DRY AGING PROCESS:
Preparation:
• Start with a high-quality bone-in pork butt from a butcher.
• Pat the pork butt dry with paper towels. Trim any excessively thick fat to about ¼ inch but leave enough for flavor and protection during aging.
Dry Aging Setup:
• Place the pork butt on a wire rack inside the dry ager to ensure air circulates around the meat.
• Set the dry ager to temperature: 34–36°F and humidity: 75–80%.
• Age the pork butt for 30 days, monitoring periodically to ensure there is no spoilage (a dry, crusty exterior is normal).
Post-Aging Prep:
• After 30 days, remove the pork butt. Trim off the dried exterior layer (the pellicle) until you reach fresh, well-aged meat underneath.
• Pat the trimmed pork butt dry.
SMOKING PROCESS:
Seasoning the Pork Butt:
• Apply the rub generously to all sides of the pork butt, massaging it into the meat. (Use your favorite rub.

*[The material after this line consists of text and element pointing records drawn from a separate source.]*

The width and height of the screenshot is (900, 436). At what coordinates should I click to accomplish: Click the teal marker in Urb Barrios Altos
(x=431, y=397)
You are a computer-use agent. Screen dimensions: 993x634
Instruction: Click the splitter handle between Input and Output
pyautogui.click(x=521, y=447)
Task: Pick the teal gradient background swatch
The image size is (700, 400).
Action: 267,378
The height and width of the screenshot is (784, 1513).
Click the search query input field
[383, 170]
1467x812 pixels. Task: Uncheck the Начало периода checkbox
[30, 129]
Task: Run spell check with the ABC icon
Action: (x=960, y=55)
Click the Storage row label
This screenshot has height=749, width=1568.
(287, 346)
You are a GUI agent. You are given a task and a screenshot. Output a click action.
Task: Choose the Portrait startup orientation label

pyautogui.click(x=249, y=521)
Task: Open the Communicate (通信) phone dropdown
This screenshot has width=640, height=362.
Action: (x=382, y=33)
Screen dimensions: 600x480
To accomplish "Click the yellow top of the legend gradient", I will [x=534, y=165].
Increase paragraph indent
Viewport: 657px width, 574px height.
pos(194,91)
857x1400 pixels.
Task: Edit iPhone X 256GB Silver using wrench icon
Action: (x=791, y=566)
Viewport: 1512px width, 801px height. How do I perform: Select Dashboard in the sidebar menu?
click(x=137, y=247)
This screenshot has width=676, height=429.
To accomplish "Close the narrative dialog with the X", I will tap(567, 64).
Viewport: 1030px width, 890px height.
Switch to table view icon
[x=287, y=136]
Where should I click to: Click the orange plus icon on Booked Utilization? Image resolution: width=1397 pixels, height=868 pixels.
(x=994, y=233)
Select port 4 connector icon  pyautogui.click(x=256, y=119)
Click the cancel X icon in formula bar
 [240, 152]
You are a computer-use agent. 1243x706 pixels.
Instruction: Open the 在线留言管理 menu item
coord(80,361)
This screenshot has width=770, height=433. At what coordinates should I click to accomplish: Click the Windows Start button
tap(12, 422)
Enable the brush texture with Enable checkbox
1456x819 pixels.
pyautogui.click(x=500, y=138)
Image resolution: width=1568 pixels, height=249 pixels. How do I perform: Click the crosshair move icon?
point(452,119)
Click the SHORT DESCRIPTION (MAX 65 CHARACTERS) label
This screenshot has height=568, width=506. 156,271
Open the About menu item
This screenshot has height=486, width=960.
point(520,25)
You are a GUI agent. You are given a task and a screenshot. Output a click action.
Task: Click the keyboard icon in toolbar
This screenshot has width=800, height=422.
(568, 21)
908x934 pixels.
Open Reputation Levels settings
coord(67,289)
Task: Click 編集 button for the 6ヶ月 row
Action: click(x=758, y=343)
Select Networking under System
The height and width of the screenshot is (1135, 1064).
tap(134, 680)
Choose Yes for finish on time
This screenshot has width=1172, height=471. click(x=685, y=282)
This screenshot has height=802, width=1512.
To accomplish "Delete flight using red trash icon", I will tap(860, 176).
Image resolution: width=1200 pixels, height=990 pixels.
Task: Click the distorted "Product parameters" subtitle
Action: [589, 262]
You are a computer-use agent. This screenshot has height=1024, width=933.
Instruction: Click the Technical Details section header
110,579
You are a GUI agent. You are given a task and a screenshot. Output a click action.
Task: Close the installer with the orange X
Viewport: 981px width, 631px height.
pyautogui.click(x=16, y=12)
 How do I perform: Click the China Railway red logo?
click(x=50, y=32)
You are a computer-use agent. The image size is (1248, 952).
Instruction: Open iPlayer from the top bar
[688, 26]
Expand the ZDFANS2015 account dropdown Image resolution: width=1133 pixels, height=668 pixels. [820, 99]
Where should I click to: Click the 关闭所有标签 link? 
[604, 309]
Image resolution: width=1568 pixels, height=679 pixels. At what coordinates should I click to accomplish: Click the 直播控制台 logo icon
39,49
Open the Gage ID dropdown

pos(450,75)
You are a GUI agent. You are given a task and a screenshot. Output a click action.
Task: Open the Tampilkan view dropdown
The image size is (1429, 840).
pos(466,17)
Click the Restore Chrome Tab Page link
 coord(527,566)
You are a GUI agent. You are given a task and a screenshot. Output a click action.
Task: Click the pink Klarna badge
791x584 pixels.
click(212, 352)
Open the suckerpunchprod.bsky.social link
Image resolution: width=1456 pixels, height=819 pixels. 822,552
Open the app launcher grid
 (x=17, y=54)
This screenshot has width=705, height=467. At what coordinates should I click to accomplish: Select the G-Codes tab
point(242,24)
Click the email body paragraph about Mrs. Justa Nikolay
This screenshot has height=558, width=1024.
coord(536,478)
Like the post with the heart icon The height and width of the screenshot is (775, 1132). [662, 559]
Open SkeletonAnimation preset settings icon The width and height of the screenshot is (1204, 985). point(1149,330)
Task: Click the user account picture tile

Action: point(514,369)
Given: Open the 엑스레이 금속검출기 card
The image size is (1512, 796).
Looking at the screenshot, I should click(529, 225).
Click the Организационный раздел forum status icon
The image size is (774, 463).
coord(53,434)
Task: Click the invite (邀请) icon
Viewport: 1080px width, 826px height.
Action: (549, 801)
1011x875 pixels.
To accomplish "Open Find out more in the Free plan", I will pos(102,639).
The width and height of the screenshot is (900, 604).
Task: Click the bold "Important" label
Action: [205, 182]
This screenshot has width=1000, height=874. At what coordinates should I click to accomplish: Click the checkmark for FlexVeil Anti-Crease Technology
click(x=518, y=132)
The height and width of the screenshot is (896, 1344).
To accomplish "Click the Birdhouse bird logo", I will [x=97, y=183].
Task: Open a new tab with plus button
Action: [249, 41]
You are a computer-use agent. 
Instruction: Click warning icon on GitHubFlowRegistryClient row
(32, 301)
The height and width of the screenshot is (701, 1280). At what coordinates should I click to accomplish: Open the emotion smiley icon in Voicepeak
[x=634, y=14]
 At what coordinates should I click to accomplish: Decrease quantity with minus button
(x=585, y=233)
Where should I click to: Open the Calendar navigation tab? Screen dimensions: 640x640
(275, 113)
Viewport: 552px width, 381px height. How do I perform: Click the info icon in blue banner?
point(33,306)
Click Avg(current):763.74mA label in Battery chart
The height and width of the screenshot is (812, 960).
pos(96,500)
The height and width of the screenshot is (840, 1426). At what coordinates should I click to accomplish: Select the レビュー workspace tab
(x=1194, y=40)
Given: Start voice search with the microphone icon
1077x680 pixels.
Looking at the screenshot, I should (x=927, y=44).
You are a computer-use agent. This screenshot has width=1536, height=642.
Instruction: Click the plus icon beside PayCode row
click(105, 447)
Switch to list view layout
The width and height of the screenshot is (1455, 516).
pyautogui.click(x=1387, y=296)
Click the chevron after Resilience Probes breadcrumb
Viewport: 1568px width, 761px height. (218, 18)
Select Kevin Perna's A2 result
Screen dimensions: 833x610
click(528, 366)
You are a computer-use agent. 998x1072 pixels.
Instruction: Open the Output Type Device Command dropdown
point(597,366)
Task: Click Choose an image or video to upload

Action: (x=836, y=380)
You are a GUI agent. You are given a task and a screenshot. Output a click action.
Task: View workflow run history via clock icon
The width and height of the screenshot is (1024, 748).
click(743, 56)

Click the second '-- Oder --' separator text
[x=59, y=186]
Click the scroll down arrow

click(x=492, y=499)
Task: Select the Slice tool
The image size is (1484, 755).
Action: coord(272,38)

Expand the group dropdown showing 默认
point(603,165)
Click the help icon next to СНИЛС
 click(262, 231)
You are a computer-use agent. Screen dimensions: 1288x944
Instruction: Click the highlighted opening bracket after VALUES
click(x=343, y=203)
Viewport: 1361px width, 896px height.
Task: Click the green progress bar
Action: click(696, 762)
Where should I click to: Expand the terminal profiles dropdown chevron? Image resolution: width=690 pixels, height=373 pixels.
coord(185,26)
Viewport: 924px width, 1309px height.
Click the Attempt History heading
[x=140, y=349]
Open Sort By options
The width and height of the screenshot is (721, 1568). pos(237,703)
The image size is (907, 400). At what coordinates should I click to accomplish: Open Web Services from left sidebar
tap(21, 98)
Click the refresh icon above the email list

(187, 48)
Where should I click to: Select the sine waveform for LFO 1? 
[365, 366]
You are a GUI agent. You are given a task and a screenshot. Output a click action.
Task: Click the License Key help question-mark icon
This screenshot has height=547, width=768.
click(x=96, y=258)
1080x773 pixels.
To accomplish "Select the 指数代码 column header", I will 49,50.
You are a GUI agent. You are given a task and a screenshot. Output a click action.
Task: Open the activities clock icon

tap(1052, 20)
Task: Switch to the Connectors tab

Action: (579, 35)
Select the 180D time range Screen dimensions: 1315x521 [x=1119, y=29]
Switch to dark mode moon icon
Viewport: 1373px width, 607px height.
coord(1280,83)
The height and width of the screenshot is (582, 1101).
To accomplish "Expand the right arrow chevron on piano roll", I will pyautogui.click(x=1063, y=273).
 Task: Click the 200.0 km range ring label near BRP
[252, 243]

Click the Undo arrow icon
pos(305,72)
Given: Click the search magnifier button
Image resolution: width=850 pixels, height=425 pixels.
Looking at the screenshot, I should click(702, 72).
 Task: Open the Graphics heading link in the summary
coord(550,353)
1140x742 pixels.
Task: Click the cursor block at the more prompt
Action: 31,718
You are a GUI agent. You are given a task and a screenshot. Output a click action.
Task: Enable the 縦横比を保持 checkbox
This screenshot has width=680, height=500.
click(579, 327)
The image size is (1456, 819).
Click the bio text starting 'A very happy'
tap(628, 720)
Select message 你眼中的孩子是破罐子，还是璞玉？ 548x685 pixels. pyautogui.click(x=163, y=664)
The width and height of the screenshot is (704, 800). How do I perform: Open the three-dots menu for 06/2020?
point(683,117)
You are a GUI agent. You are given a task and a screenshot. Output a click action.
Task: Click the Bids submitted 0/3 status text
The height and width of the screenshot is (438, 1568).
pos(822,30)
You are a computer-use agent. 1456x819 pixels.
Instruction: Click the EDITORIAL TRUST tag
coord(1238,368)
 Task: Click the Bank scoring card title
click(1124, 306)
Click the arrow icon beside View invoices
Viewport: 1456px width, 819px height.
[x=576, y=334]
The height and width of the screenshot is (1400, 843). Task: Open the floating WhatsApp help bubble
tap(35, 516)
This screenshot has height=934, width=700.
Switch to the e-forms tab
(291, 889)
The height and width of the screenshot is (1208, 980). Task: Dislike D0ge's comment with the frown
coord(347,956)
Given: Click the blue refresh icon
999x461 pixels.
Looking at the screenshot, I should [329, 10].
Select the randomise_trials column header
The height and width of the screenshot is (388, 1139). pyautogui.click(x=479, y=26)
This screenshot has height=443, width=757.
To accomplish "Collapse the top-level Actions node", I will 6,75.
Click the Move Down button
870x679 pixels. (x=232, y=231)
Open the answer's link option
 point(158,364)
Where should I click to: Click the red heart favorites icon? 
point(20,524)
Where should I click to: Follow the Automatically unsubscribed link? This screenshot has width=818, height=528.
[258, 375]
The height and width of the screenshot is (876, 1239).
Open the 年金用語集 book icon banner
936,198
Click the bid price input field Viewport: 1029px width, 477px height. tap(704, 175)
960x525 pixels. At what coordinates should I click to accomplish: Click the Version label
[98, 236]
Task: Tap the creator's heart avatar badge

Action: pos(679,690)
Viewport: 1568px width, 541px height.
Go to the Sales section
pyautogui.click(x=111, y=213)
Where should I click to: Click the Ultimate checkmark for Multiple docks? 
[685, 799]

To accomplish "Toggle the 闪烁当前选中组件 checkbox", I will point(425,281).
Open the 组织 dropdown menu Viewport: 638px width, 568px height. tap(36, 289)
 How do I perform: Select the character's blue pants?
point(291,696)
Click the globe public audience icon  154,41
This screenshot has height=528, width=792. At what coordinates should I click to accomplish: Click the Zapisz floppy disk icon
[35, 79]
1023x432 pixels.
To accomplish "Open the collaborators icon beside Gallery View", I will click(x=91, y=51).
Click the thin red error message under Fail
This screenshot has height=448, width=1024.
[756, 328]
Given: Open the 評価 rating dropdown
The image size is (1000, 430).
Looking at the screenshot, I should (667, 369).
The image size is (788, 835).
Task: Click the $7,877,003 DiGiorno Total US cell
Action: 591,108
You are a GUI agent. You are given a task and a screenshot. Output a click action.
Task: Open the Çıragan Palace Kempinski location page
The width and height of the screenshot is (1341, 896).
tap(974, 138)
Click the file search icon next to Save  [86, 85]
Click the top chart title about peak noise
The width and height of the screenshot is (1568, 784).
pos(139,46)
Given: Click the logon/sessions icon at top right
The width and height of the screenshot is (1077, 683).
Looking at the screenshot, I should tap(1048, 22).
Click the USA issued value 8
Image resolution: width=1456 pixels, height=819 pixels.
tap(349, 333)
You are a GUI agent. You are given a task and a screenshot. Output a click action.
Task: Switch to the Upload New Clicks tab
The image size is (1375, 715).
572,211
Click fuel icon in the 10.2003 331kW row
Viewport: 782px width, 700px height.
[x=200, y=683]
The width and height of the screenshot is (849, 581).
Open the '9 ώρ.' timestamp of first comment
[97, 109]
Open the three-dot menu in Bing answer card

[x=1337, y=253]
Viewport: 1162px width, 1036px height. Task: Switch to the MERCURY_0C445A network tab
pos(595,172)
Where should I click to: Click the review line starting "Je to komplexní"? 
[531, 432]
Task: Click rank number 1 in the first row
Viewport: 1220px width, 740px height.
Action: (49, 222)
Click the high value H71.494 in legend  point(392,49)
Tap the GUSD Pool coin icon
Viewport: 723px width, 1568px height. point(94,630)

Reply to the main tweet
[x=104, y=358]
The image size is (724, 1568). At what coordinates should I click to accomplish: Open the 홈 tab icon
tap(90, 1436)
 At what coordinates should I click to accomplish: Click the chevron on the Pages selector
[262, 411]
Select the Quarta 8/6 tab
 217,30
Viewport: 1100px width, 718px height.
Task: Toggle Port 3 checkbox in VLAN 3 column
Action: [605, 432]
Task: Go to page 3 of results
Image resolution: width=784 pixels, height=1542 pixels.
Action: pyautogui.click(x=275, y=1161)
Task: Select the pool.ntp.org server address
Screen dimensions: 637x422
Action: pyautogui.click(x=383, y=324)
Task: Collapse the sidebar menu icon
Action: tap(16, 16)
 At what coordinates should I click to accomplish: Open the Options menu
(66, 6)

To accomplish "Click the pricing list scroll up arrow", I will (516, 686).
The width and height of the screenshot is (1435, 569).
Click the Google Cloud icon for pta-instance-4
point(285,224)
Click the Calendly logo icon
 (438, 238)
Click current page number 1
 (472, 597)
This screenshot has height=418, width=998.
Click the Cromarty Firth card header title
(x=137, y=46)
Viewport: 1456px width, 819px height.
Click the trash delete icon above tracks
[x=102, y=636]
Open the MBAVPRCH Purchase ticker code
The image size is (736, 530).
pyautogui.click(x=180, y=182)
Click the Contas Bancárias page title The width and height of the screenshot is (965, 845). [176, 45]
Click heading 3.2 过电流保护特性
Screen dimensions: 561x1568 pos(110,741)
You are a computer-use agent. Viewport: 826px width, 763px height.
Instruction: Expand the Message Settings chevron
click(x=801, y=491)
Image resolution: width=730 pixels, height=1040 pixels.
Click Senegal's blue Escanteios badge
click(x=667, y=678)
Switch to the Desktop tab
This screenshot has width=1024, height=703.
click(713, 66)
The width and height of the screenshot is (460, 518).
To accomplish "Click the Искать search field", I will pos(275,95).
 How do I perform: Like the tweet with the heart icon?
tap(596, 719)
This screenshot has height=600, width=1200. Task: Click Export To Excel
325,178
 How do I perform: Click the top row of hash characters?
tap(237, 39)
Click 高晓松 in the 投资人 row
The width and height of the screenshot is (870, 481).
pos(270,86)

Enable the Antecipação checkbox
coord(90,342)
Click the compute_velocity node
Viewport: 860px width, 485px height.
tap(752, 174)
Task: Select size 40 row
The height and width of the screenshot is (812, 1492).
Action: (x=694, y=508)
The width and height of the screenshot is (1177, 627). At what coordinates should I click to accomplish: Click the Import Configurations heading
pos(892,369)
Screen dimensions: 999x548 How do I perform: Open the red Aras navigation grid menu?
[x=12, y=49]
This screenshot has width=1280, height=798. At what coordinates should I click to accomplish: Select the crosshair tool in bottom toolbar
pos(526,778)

I’m using Yoder Smokers Pork Rub)
• Optional Step:
• Wrap the seasoned pork butt in plastic wrap and refrigerate overnight for deeper flavor.
Smoking the Pork Butt:
• Place the pork butt fat side up directly on the smoker grate.
• Smoke at 225°F for 6–8 hours or until the internal temperature reaches 165°F. Spritz the pork every hour with a 50/50 mixture of apple cider vinegar and apple juice to maintain moisture.
Wrapping the Pork Butt:
• Once the internal temperature hits 165°F and the bark is set, wrap the pork butt tightly in foil.
• Return it to the smoker and increase the temperature to 275°F.
Finishing the Cook:
• Continue cooking until the internal temperature reaches 203°F
• Remove the pork butt from the smoker and let it rest, still wrapped, in a cooler for at least 1 hour.
Serving:
• After resting, shred the pork with forks or gloved hands, discarding any excess fat.
• Serve with your favorite barbecue sauce, pickles, and coleslaw, or enjoy it plain to savor the dry-aged flavor.